Lázaro muttered. He was sitting up in his chair, eyes watery. His fingers were clenched tightly around a scrap of lined paper.
“You back to that?” Sierra crossed the room. “What are you sorry about? What is it?” She tried to see what he had clutched in his hand, but Lázaro pulled the paper tighter to himself and turned away.
“You okay, Abuelo?” Sierra plopped into the bedside easy chair. “Cuz I’m not. I found Robbie like you said but … I don’t know what to tell you. I’m in over my head already. I don’t understand any of this. This guy Ol’ Vernon you usedta know? He showed up last night and chased me and …”
Lázaro lifted one trembling hand, his index finger extended.
“What?” Sierra turned and followed an invisible line from his finger to the far wall, where Lázaro’s gallery of family photographs stared back at her.
“Lo siento lo siento lo siento.”
She stood up and walked across the room.

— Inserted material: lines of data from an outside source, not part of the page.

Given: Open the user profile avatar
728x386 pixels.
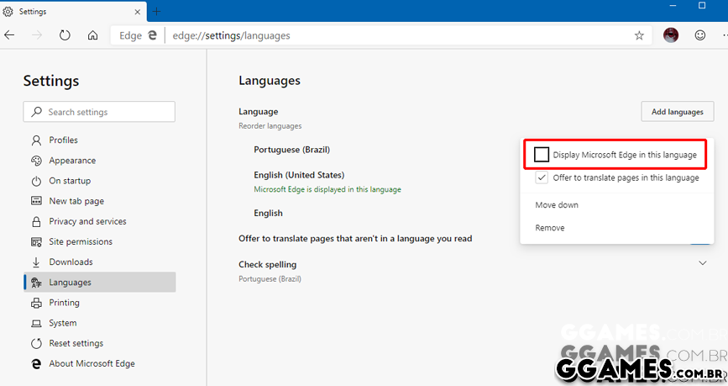Looking at the screenshot, I should pyautogui.click(x=671, y=35).
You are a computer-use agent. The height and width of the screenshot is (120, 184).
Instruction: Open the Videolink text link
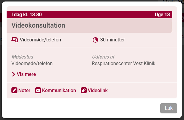(98, 90)
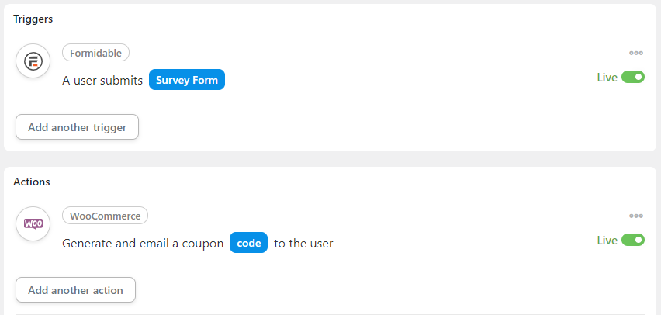661x315 pixels.
Task: Select the Survey Form token
Action: (187, 80)
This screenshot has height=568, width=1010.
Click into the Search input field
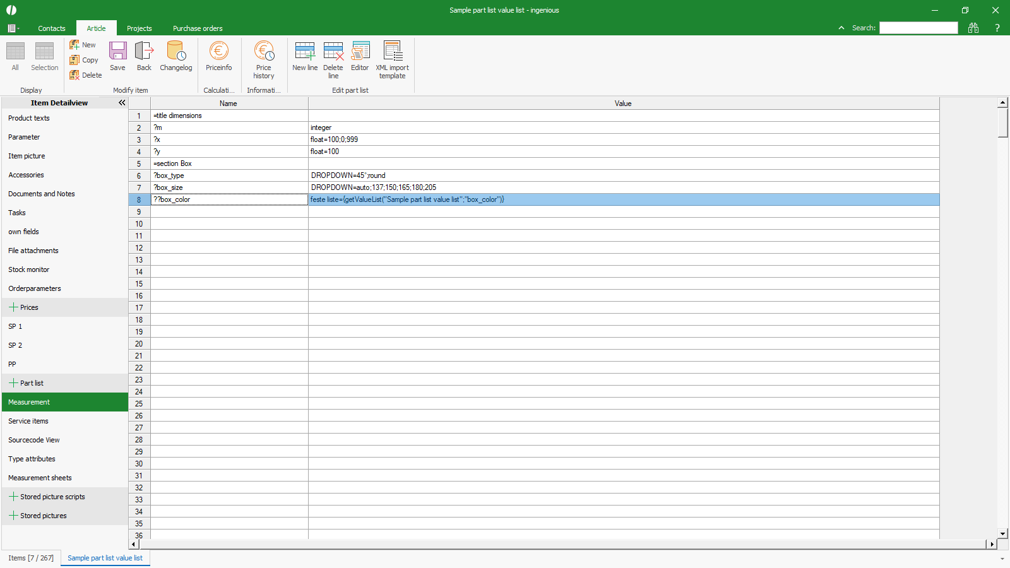pos(918,28)
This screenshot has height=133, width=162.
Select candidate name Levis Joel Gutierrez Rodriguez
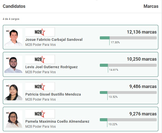click(52, 67)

She had never paid the old pictures much mind. There was Tío Angelo, who’d fought with the Macheteros rebels outside of San Juan. There was Uncle Neville hanging with Sierra’s mom and dad back in the eighties, all three of them looking wildly happy outside some nightclub that had long since burned down. There Sierra’s mom and Tía Rosa stood next to each other outside a skating rink on Empire Boulevard, all dolled up and smiling. Sierra’s grandmother, Mama Carmen, glared out of another photo; she had that look that used to light up her eyes right before someone got beat. Mama Carmen had died a few months before Lázaro’s stroke. Sierra missed her grandmother’s hugs more than anything — it was like a secret world of warmth and love every time they’d embrace.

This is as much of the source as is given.